**What needs to be done**
Exactly the lines from the one containing "This screenshot has width=1241, height=534." through the end of the listing must make up the answer, with no pictures included.

**Provided data**
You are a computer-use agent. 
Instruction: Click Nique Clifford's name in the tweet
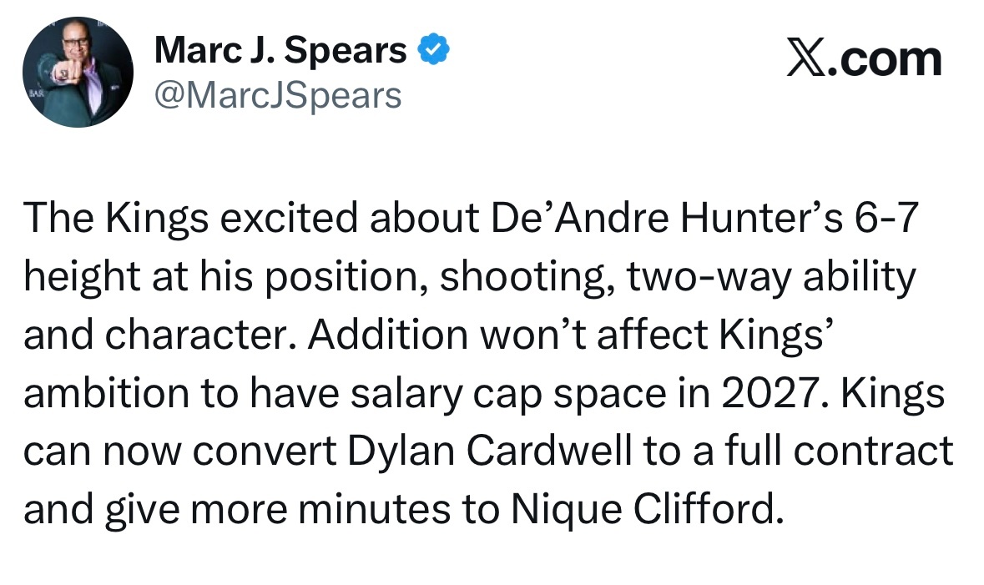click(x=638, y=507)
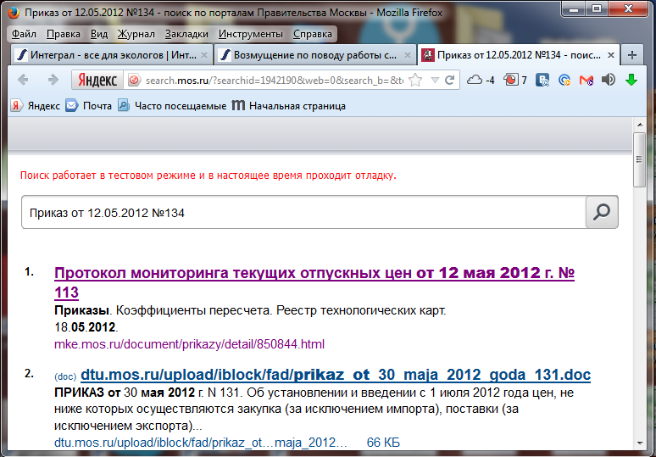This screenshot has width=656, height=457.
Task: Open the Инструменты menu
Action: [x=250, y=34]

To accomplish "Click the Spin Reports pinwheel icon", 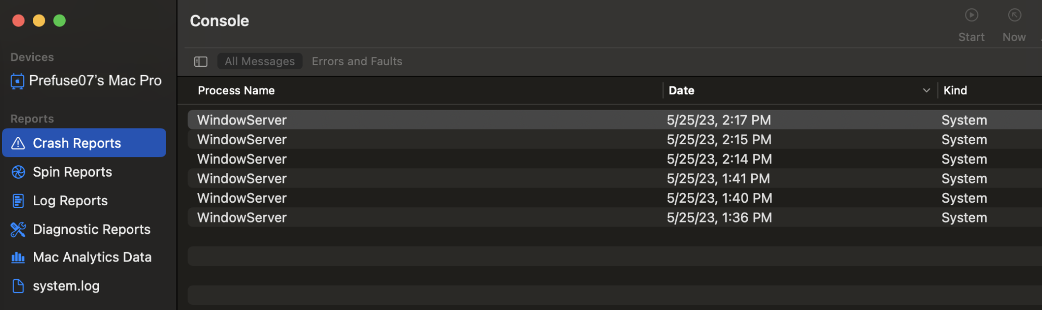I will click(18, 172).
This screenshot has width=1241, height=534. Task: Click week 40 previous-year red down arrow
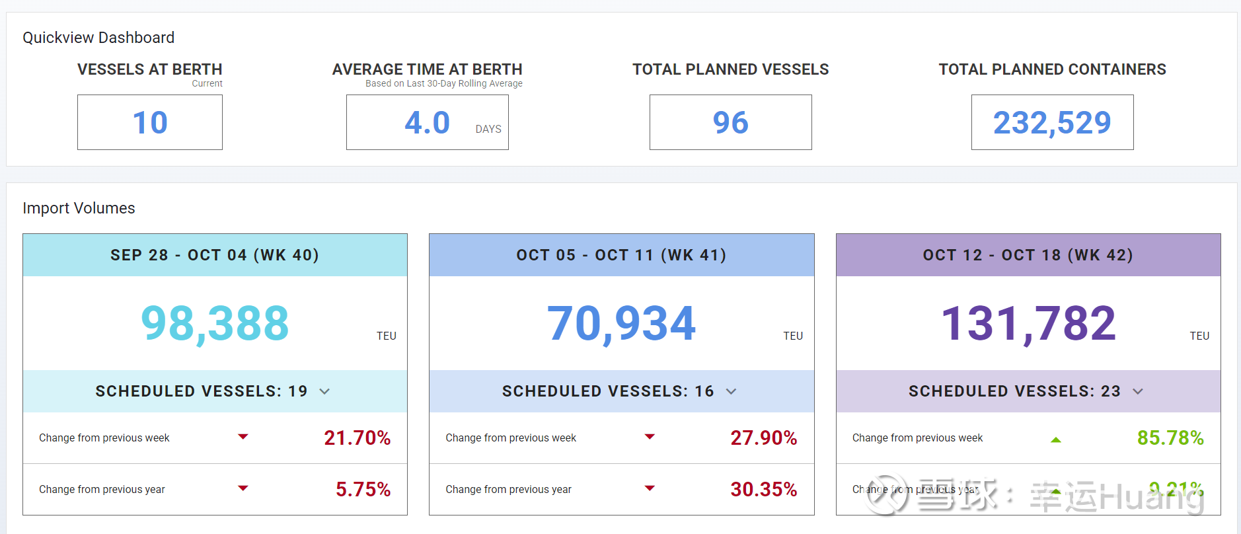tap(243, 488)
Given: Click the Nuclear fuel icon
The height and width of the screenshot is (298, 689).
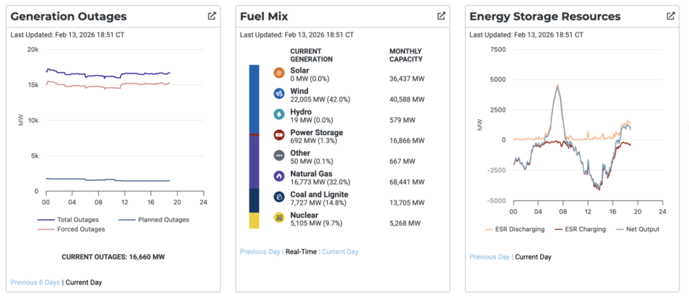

**Solution to the exercise**
This screenshot has width=1241, height=534. Task: Click week 40 previous-year red down arrow
tap(243, 488)
Given: Click the Nuclear fuel icon
The height and width of the screenshot is (298, 689).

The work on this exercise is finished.